VIDEO: Province Reduces Red Tape in Auto Sector

Ontario is reducing red tape in the auto industry.

Speaking at the Automotive Parts Manufacturers Association Conference at Caesars Windsor on Wednesday, Minister of Economic Development, Job Creation and Trade Todd Smith has announced some regulation changes designed to reducing barriers.

The province will exempt auto plants from having to be regulated as a gas station when they only need to fill their vehicles with a few litres of gas.

It is also increasing the threshold for companies to do construction projects around the plant, from $50,000 up to $250,000, without having to notify the Ministry of Labour.

Smith says every piece of red tape the province gets rid of, is another dollar saved and another job created.

"Today's announcement really is all about removing some of that over-regulation that is making it difficult for the auto manufacturers  and those in the sector to be as competitive as they possible can be."

He says every little bit matters pointing out some of the regulation are just "nuisances" that end up costing time and money.

"I think it is going to save millions of dollars," he says.


Ontario Minister of Economic Development Todd Smith speaks at the Association of Parts Manufacturers Association conference in Windsor. June 12, 2019 (Photo by AM800's Teresinha Medeiros)


APMA President Flavio Volpe likes the changes.
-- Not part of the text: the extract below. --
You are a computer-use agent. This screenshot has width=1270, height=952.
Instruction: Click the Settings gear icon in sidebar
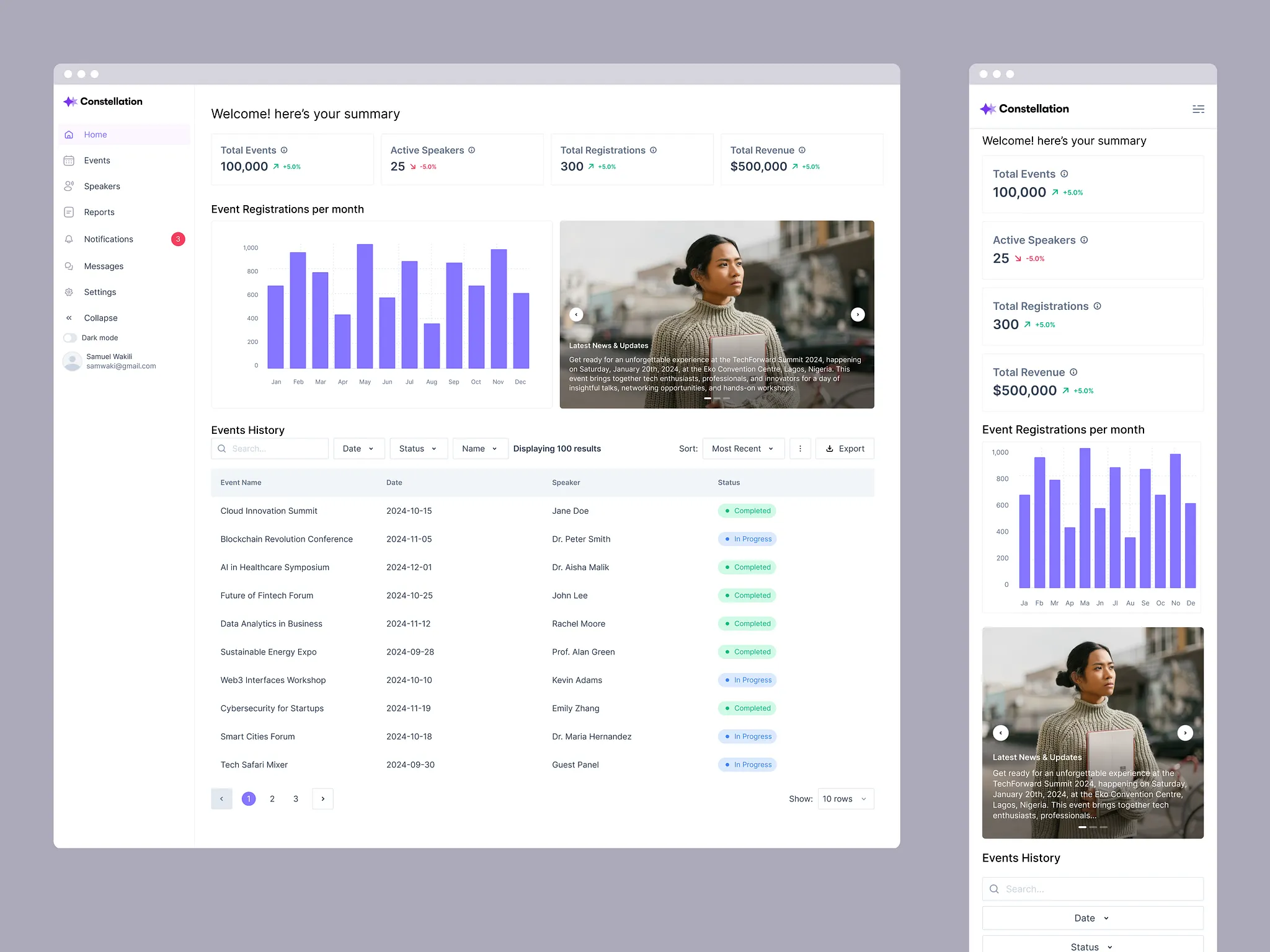tap(69, 292)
"This government has made a commitment to talk to us about all of the smaller incremental pieces while we work on the bigger ones," says Volpe. "We may not land a Chinese automaker, we may not land a French automaker, there is no reason we can't spend the two-three years in between making changes like these really simple ones."

He says small changes, add up.

"This minister has charged his department and other departments, energy and labour, to say while we are all hanging around waiting for the lottery win, why don't we try to make 10, 20, 30 dollars at a time and we like that."

The auto sector employs over 100,000 people directly in Ontario in auto assembly and part manufacturing.  It contributes almost $14-billion to Ontario's economy.